*Recorded data:*
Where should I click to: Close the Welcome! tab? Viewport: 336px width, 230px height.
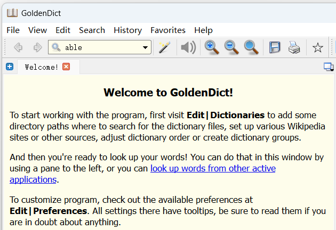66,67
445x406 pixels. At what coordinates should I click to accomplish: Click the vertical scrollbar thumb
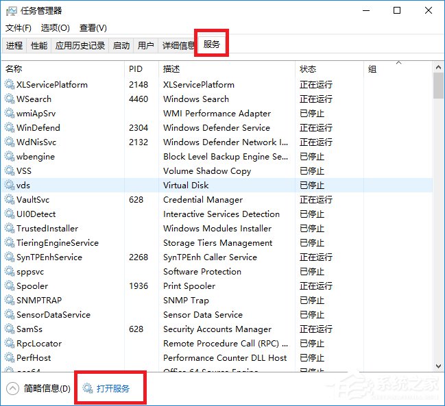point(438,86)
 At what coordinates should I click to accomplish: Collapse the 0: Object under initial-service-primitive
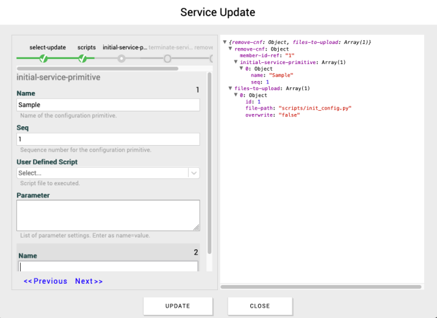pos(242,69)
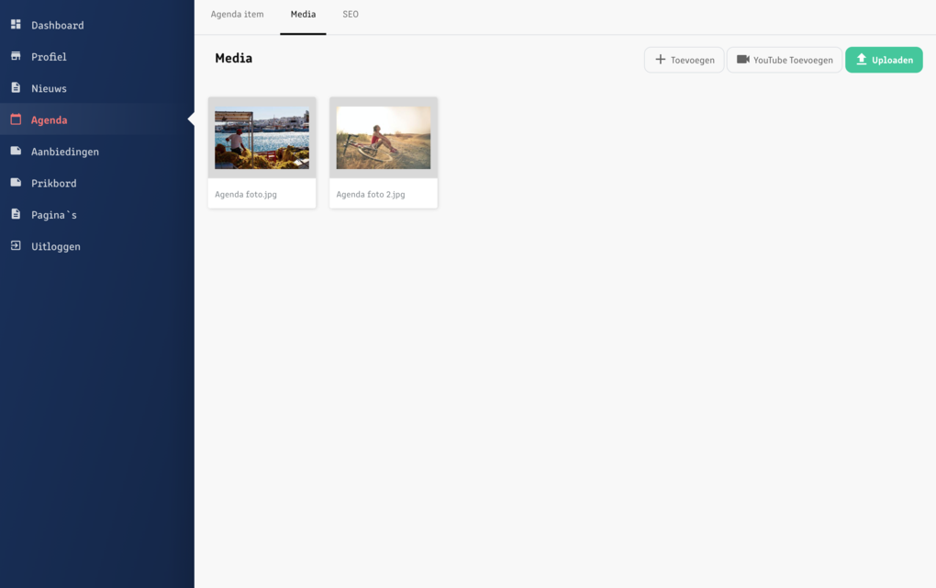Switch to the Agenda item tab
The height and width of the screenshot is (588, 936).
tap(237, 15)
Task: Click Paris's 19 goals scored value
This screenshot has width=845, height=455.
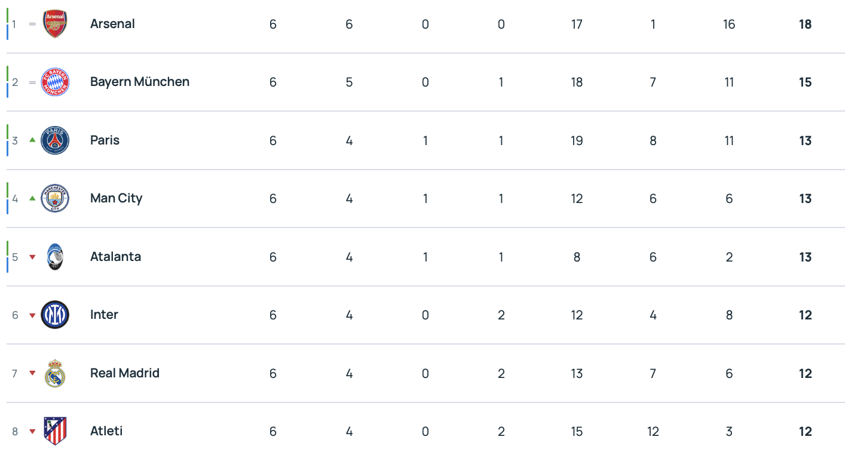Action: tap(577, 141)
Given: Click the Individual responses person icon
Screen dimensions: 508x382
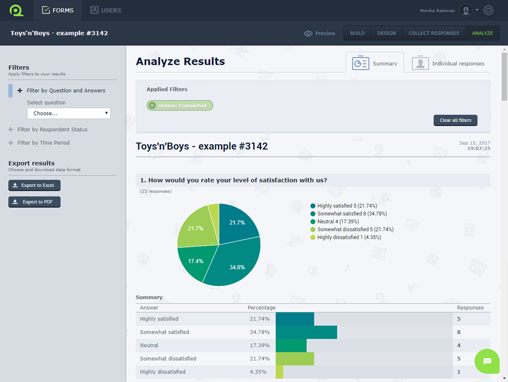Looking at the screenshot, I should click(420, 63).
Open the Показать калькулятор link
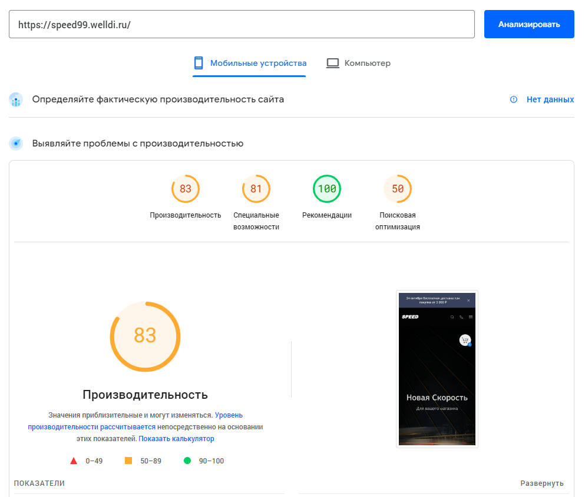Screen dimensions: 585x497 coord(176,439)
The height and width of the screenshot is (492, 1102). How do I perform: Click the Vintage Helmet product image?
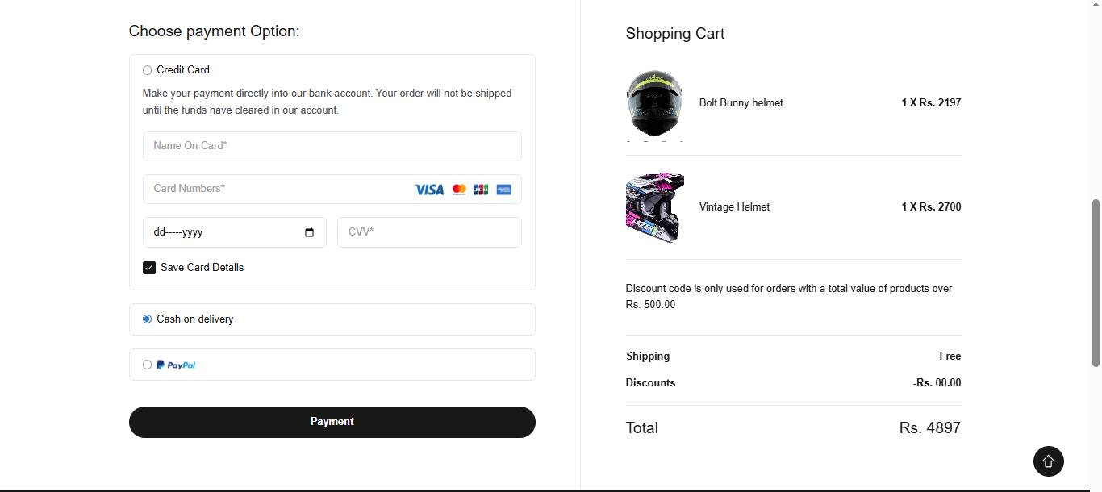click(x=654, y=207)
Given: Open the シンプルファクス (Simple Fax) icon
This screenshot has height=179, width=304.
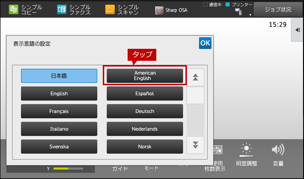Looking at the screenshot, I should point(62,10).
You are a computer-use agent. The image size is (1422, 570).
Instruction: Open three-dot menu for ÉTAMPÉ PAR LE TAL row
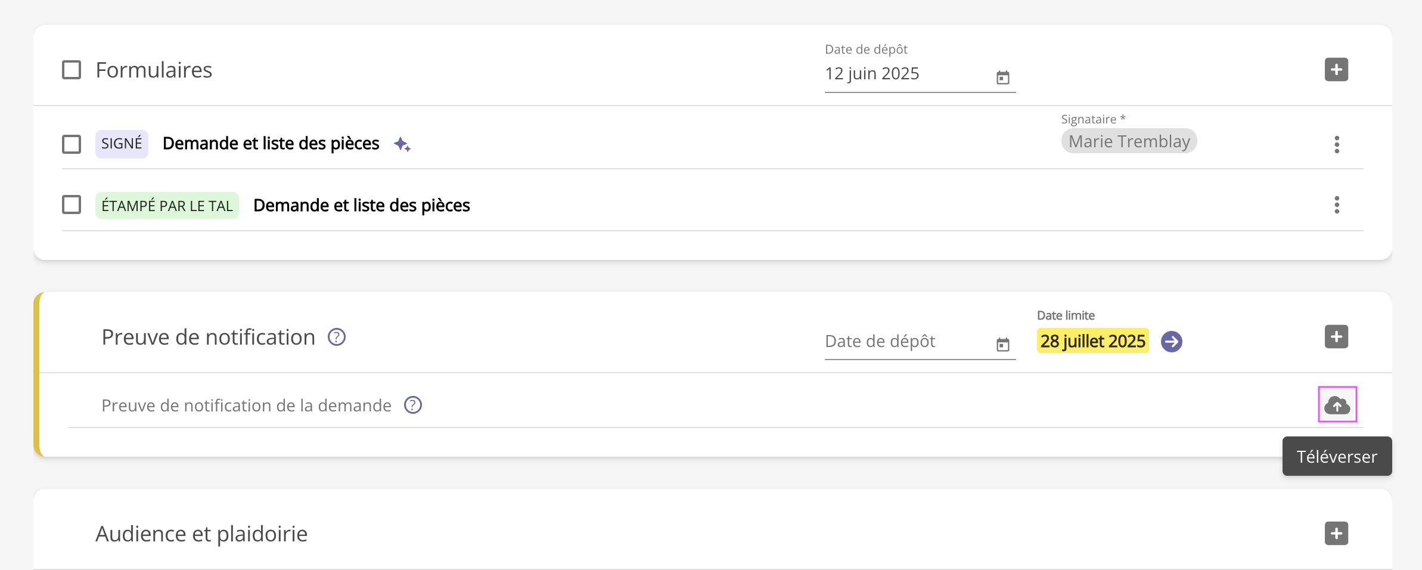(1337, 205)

--

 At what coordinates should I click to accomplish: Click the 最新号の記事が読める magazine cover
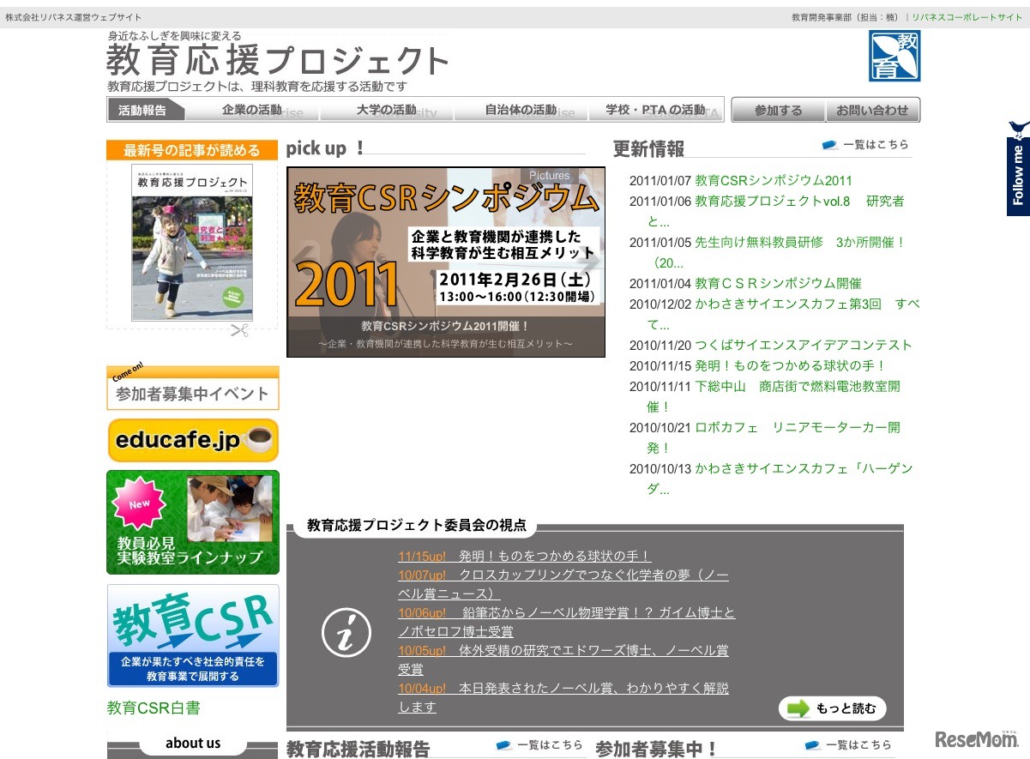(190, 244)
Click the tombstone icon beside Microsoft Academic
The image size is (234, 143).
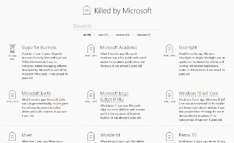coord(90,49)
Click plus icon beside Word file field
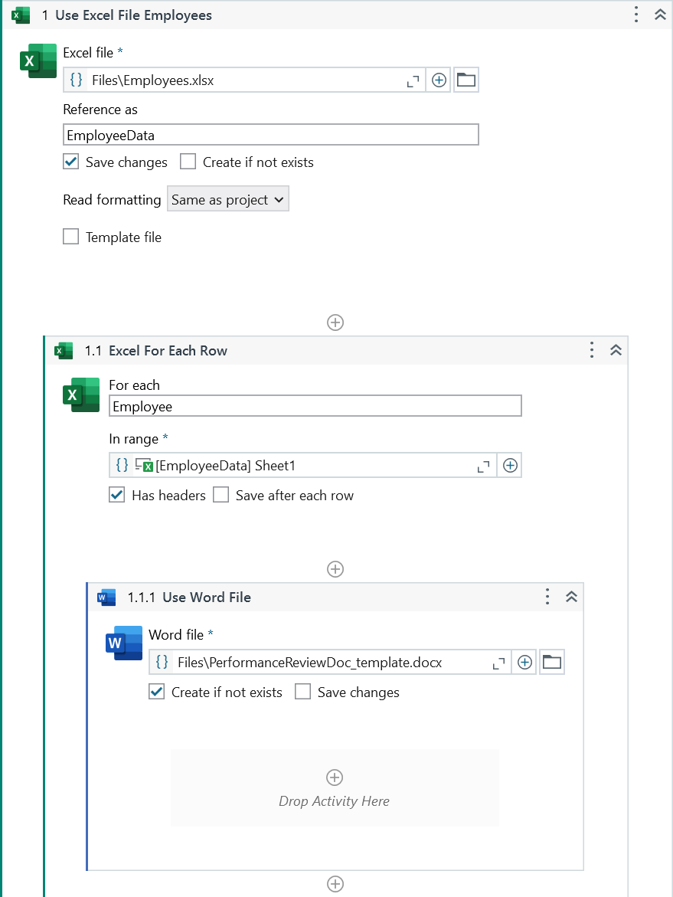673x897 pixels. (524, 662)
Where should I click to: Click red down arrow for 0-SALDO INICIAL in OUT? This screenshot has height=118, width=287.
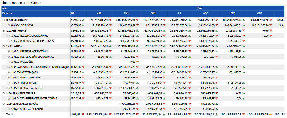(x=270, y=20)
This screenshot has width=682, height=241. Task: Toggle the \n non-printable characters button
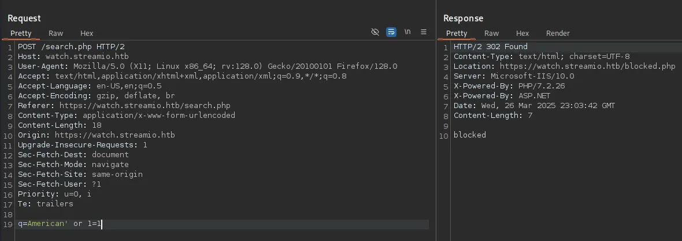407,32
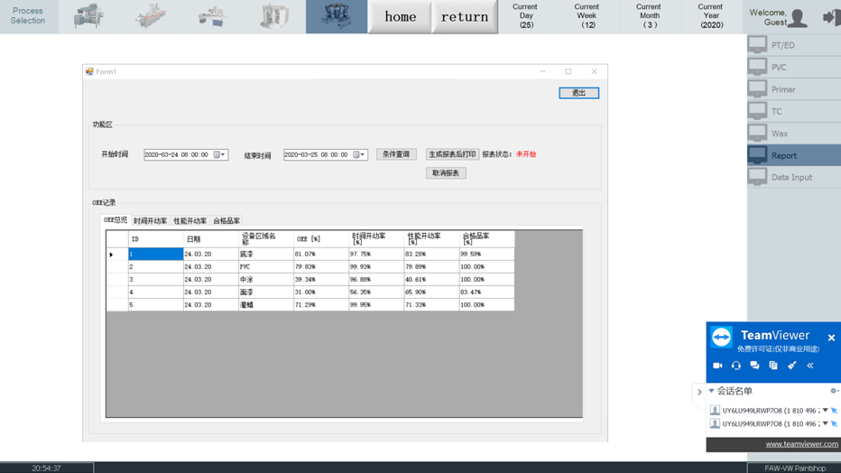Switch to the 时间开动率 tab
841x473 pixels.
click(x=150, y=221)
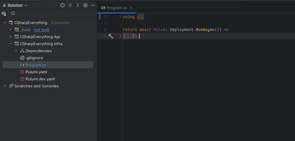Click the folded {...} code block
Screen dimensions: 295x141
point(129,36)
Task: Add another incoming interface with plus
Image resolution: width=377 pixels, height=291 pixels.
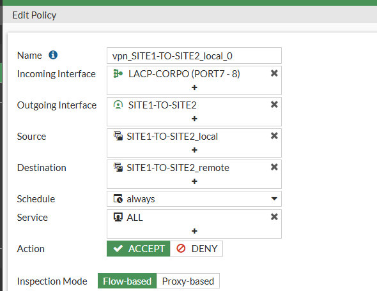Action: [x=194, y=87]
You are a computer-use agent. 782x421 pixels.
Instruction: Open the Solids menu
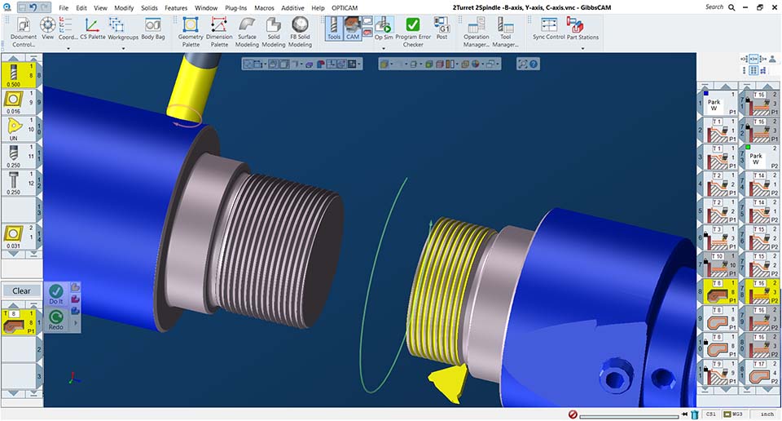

*What the task asks:*
If a line in the data above contains "agent", return that line.

*Task output:*
You are a computer-use agent. The image size is (1422, 570).
You are a computer-use agent. 782x421 pixels.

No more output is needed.